Reproduce the rows from the line with "How do I perform: Open the An" up to and including the line with "Action: [x=141, y=455]", substituting "Scale Finder" for "Chord Finder" and leaving everything else unchanged.

— start DATASET RECORDS —

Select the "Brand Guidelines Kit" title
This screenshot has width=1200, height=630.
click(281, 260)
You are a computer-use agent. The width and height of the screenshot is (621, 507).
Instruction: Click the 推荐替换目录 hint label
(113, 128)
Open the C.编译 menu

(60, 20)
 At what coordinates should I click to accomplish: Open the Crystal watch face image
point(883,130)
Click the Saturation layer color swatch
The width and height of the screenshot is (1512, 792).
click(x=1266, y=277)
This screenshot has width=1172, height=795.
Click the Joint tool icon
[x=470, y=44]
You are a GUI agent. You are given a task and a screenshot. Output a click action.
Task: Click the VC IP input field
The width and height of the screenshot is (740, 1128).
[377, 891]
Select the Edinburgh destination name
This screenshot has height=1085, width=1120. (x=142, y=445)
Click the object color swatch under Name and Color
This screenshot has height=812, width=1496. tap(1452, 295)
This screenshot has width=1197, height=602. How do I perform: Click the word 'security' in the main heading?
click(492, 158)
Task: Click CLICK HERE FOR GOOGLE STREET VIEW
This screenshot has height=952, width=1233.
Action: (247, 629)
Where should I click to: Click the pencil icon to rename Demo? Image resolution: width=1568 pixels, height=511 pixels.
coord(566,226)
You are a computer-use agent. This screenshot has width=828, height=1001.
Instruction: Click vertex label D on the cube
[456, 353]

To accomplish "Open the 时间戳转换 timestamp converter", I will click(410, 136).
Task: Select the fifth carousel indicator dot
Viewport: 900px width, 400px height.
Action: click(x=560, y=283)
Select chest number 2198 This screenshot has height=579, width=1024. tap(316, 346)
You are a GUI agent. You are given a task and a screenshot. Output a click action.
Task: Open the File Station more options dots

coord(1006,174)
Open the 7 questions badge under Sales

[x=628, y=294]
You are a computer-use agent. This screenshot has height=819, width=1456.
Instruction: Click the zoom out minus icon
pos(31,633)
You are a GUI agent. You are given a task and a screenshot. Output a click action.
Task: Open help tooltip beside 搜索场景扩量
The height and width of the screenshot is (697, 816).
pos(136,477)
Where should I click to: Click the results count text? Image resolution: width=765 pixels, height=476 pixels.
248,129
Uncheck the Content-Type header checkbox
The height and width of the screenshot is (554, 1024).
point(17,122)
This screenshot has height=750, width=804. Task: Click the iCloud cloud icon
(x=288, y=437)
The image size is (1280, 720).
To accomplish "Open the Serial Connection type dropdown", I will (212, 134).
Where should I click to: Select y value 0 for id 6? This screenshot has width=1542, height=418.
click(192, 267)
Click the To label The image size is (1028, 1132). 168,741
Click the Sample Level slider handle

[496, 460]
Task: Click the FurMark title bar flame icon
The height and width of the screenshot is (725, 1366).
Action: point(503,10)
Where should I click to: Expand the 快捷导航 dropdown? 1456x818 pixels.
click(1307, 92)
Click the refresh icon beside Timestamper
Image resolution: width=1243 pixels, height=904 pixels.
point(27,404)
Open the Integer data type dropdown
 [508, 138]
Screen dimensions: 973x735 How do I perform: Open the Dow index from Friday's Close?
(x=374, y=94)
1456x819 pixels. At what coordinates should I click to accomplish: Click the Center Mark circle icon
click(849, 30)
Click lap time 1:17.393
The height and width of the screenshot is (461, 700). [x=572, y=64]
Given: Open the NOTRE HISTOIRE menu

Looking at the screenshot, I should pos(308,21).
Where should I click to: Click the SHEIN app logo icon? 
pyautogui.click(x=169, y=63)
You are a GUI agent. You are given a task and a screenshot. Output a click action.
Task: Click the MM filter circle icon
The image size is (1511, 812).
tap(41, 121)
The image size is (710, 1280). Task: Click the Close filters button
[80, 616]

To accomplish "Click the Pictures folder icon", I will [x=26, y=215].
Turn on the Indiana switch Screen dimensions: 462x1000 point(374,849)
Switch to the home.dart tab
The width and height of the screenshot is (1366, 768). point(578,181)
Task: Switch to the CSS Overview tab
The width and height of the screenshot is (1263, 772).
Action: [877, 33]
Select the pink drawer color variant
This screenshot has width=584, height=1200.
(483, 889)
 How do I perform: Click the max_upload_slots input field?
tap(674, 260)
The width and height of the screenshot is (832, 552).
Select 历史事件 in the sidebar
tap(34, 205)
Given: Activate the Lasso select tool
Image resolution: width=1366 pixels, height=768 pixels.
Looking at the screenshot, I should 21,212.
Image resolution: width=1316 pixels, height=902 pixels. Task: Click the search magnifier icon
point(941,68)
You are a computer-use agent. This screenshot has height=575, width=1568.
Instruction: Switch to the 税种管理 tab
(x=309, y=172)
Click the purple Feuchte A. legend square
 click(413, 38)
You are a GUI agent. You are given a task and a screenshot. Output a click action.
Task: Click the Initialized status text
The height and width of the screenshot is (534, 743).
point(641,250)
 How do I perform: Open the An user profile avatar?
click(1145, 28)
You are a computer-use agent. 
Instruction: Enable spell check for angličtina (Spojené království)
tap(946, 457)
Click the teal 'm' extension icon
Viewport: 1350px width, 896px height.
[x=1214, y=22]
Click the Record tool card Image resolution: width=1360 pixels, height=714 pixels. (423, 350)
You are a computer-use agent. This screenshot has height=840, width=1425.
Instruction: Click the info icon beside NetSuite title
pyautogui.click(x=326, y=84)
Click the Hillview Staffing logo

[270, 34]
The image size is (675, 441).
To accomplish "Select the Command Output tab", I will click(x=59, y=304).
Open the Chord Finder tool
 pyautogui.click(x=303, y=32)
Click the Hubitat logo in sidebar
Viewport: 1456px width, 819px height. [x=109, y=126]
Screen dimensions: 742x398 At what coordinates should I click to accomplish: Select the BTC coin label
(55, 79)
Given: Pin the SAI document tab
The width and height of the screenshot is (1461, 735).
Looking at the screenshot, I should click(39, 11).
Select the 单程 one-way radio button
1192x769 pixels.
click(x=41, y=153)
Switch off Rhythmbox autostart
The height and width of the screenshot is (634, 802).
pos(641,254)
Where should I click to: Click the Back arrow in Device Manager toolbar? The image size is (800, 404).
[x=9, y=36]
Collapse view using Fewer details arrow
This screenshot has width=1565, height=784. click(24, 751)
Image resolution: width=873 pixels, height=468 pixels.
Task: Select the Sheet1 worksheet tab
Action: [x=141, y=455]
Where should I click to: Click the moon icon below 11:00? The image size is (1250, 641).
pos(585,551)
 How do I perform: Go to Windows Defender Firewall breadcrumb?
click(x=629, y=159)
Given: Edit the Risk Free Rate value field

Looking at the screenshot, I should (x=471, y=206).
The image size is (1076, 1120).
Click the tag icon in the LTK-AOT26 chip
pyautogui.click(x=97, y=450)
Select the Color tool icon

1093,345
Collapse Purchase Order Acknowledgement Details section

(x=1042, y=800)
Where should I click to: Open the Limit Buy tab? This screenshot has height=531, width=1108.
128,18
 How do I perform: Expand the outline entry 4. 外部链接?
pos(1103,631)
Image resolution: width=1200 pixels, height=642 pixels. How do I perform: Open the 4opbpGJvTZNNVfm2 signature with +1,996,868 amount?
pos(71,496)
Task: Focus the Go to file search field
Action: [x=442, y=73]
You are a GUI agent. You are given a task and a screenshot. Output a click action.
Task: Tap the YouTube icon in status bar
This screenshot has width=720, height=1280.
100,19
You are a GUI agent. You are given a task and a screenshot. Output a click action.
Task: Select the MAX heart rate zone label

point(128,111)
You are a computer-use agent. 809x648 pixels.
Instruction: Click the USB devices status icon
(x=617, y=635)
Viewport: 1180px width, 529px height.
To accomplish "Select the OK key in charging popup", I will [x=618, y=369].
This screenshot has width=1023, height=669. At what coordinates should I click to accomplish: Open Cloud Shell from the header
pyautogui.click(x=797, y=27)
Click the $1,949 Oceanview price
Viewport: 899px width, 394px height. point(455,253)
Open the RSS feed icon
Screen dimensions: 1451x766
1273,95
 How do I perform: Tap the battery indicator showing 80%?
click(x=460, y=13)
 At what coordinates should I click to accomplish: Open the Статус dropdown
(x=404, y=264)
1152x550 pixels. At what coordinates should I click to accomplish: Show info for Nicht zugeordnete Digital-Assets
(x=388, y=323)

— end DATASET RECORDS —

* **SOLVED EXERCISE**:
 How do I perform: Open the An user profile avatar?
click(1145, 28)
You are a computer-use agent. 
Instruction: Enable spell check for angličtina (Spojené království)
tap(946, 457)
Click the teal 'm' extension icon
Viewport: 1350px width, 896px height.
[x=1214, y=22]
Click the Record tool card Image resolution: width=1360 pixels, height=714 pixels. (423, 350)
You are a computer-use agent. This screenshot has height=840, width=1425.
Instruction: Click the info icon beside NetSuite title
pyautogui.click(x=326, y=84)
Click the Hillview Staffing logo

[270, 34]
The image size is (675, 441).
To accomplish "Select the Command Output tab", I will click(x=59, y=304).
Open the Scale Finder tool
 pyautogui.click(x=303, y=32)
Click the Hubitat logo in sidebar
Viewport: 1456px width, 819px height. [x=109, y=126]
Screen dimensions: 742x398 At what coordinates should I click to accomplish: Select the BTC coin label
(55, 79)
Given: Pin the SAI document tab
The width and height of the screenshot is (1461, 735).
Looking at the screenshot, I should click(39, 11).
Select the 单程 one-way radio button
1192x769 pixels.
click(x=41, y=153)
Switch off Rhythmbox autostart
The height and width of the screenshot is (634, 802).
pos(641,254)
Where should I click to: Click the Back arrow in Device Manager toolbar? The image size is (800, 404).
[x=9, y=36]
Collapse view using Fewer details arrow
This screenshot has width=1565, height=784. click(24, 751)
Image resolution: width=873 pixels, height=468 pixels.
Task: Select the Sheet1 worksheet tab
Action: [x=141, y=455]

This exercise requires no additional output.